Nach dem Scheitern auch der vierten Runde der Kollektivvertragsverhandlungen in der Sozialwirtschaft gehen die Beschäftigten nun an die Öffentlichkeit.
Schon vor dem letzten Streik wurde es angekündigt: Gemeinsam mit den Gewerkschaften GPA und vida ist für Montagabend, 16. Dezember, eine Protestaktion vor dem ÖGB-Haus in Klagenfurt angekündigt.

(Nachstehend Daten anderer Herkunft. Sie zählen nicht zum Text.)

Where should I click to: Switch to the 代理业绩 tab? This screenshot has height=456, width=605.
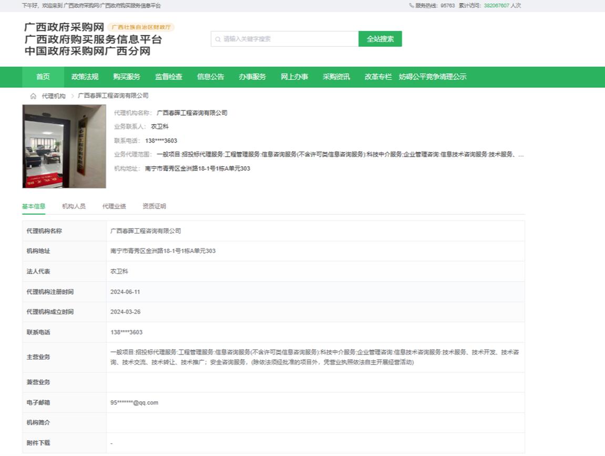pyautogui.click(x=114, y=206)
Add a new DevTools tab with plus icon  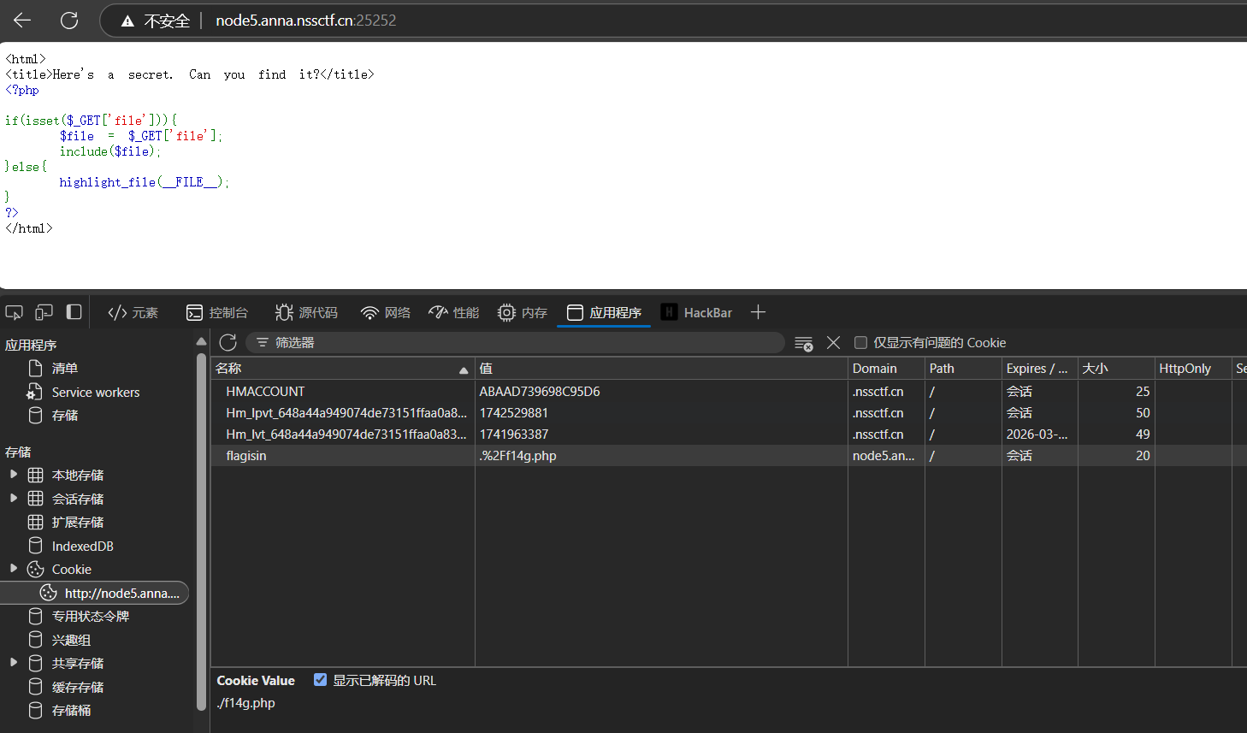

Hintergrund ist das letzte Angebot der Arbeitgebervertretung, das vom gesamten Verhandlungsteam einstimmig abgelehnt wurde. Vorgesehen waren Gehaltserhöhungen von 2,3 Prozent für 2026 sowie 1,7 Prozent für 2027 – aus Sicht der Gewerkschaften deutlich zu wenig. Die Verhandlungen wurden daraufhin unterbrochen.
„Wir leisten unverzichtbare Arbeit“
„Die Beschäftigten in der Sozialwirtschaft leisten tagtäglich unverzichtbare Arbeit in Pflege, Betreuung und sozialer Unterstützung. Dafür braucht es faire Löhne und echte Wertschätzung“, heißt es seitens der Gewerkschaften GPA und vida. Mit der öffentlichen Protestaktion soll der Druck auf die Arbeitgeber erhöht werden.
Die Kundgebung beginnt um 18 Uhr vor dem ÖGB-Haus in der Bahnhofstraße 44.